▶ _PROBLEM DETAILS_:
Nothing outside the range below should be printed. Output exactly the lines from the line with "Instruction: Toggle the" to the line with "You are a computer-use agent. 1535x784", both included.

▶ _DATA FOR THIS TASK_:
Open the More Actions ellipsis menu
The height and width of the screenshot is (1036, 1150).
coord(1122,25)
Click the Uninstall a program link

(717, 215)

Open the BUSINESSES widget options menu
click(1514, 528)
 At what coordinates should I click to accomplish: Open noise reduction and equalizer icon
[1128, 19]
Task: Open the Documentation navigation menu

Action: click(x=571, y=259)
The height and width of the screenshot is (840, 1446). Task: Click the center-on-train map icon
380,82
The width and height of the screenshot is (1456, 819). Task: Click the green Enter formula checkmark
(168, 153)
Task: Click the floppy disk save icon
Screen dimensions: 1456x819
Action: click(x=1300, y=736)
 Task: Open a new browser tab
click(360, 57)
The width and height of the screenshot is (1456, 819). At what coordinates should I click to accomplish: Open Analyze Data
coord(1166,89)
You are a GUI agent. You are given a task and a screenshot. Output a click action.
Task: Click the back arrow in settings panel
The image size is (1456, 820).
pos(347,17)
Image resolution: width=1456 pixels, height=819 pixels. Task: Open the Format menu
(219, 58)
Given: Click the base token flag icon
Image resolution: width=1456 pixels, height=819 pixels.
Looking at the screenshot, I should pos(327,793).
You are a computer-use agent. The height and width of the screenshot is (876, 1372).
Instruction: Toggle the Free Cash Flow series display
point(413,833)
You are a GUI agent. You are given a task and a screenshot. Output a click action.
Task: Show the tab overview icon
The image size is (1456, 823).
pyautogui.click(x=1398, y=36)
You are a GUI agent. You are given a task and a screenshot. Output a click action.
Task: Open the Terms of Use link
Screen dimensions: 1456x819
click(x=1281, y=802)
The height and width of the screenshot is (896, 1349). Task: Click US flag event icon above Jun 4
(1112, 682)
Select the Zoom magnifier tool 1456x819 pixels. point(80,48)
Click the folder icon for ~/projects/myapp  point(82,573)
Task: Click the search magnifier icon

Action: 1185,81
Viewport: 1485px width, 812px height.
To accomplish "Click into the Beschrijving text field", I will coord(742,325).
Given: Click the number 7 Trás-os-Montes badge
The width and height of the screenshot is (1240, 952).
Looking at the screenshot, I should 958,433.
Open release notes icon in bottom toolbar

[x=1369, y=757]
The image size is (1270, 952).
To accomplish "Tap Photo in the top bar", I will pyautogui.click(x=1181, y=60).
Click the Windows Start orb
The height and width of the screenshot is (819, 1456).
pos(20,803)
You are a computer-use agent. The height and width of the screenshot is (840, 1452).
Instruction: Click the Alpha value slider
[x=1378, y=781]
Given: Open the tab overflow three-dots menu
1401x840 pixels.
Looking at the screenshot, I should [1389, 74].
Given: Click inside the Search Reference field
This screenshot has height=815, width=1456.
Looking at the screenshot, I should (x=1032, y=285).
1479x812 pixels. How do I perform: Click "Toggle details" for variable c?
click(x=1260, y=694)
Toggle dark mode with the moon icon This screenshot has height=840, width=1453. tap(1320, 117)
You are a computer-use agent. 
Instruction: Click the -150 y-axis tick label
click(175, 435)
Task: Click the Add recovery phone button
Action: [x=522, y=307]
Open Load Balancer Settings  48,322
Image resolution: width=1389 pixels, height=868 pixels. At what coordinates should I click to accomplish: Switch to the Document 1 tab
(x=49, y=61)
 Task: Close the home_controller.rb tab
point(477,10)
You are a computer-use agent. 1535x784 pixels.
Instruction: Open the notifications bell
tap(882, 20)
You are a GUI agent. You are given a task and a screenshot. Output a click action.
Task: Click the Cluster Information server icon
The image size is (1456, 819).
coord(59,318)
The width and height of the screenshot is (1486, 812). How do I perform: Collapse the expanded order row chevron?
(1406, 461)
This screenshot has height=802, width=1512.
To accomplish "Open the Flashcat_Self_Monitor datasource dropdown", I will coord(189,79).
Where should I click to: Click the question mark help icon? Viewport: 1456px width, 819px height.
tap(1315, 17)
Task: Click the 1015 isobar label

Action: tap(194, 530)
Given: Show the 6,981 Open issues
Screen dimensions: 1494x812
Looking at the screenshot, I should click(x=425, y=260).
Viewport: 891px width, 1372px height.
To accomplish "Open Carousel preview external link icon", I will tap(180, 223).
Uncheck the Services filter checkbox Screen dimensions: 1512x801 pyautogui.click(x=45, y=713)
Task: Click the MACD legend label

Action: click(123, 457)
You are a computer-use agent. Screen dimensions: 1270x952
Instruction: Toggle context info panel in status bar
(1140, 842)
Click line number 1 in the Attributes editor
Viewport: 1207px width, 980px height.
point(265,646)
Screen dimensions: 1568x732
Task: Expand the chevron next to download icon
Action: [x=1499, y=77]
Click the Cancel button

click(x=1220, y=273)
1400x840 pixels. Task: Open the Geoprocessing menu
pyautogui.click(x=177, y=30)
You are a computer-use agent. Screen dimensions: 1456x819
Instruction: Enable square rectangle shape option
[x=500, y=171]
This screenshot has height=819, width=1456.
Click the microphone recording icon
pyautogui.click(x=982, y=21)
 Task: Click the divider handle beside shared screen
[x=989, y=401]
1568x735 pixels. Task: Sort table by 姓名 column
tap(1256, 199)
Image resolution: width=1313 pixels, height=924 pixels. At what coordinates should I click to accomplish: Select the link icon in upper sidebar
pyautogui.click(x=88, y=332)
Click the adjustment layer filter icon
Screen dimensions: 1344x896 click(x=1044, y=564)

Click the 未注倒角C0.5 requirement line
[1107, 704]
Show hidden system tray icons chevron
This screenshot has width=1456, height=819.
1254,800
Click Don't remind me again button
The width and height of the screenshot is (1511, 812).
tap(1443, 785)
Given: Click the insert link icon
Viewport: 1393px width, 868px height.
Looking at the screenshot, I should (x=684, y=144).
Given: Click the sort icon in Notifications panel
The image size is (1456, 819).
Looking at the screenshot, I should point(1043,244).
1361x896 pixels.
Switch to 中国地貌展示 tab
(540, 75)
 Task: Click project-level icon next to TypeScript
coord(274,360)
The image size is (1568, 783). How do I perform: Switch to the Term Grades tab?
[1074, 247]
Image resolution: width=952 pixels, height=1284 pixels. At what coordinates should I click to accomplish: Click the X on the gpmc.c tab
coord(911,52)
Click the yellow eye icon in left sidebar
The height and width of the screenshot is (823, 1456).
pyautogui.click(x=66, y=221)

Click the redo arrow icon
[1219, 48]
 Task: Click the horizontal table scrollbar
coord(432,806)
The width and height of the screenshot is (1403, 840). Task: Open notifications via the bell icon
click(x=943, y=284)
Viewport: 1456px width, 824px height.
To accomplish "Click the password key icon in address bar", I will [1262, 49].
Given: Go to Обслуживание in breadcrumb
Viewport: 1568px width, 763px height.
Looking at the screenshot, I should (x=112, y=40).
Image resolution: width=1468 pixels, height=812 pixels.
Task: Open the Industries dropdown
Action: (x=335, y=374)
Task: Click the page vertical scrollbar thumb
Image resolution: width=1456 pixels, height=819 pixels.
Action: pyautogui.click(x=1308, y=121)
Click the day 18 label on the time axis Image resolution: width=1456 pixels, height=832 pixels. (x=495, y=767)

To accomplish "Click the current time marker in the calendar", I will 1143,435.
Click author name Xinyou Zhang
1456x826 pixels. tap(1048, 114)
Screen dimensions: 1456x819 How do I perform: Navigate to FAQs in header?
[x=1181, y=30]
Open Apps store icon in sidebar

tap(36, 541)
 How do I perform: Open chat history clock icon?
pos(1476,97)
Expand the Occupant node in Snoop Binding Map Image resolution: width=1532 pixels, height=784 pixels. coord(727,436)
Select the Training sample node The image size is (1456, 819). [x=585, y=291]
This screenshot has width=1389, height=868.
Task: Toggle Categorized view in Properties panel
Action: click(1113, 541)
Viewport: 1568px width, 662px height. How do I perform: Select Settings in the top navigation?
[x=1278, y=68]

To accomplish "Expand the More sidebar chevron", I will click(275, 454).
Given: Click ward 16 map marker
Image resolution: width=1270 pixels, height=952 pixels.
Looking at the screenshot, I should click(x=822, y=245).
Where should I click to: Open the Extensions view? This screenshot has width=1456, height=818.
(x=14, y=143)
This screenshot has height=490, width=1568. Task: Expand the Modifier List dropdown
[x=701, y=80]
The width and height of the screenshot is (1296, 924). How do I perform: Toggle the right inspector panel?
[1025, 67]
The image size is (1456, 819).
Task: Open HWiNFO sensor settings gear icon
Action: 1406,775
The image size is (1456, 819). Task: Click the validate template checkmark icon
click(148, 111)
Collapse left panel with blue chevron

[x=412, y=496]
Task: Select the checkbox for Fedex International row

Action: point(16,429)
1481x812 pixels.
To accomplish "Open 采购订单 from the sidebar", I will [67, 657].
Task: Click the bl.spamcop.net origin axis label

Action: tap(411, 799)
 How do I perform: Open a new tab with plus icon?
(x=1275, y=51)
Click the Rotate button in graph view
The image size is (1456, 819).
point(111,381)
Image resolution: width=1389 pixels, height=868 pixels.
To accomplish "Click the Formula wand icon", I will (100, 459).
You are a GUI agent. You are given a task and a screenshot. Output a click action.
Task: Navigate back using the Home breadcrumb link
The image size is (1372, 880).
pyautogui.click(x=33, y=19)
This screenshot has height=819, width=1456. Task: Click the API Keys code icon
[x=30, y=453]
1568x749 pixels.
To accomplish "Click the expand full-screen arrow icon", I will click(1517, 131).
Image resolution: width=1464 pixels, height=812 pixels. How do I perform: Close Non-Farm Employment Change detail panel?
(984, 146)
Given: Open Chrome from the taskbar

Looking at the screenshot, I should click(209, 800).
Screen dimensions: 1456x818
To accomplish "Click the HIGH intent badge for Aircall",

▶ _ANSWER BELOW_:
Instruction: Toggle the Free Cash Flow series display
point(413,833)
You are a GUI agent. You are given a task and a screenshot. Output a click action.
Task: Show the tab overview icon
The image size is (1456, 823).
pyautogui.click(x=1398, y=36)
You are a GUI agent. You are given a task and a screenshot. Output a click action.
Task: Open the Terms of Use link
Screen dimensions: 1456x819
click(x=1281, y=802)
The height and width of the screenshot is (896, 1349). Task: Click US flag event icon above Jun 4
(1112, 682)
Select the Zoom magnifier tool 1456x819 pixels. point(80,48)
Click the folder icon for ~/projects/myapp  point(82,573)
Task: Click the search magnifier icon

Action: 1185,81
Viewport: 1485px width, 812px height.
To accomplish "Click into the Beschrijving text field", I will coord(742,325).
Given: Click the number 7 Trás-os-Montes badge
The width and height of the screenshot is (1240, 952).
Looking at the screenshot, I should 958,433.
Open release notes icon in bottom toolbar

[x=1369, y=757]
The image size is (1270, 952).
To accomplish "Tap Photo in the top bar", I will pyautogui.click(x=1181, y=60).
Click the Windows Start orb
The height and width of the screenshot is (819, 1456).
pos(20,803)
You are a computer-use agent. The height and width of the screenshot is (840, 1452).
Instruction: Click the Alpha value slider
[x=1378, y=781]
Given: Open the tab overflow three-dots menu
1401x840 pixels.
Looking at the screenshot, I should [1389, 74].
Given: Click inside the Search Reference field
This screenshot has height=815, width=1456.
Looking at the screenshot, I should (x=1032, y=285).
1479x812 pixels. How do I perform: Click "Toggle details" for variable c?
click(x=1260, y=694)
Toggle dark mode with the moon icon This screenshot has height=840, width=1453. tap(1320, 117)
You are a computer-use agent. 
Instruction: Click the -150 y-axis tick label
click(175, 435)
Task: Click the Add recovery phone button
Action: [x=522, y=307]
Open Load Balancer Settings  48,322
Image resolution: width=1389 pixels, height=868 pixels. At what coordinates should I click to accomplish: Switch to the Document 1 tab
(x=49, y=61)
 Task: Close the home_controller.rb tab
point(477,10)
You are a computer-use agent. 1535x784 pixels.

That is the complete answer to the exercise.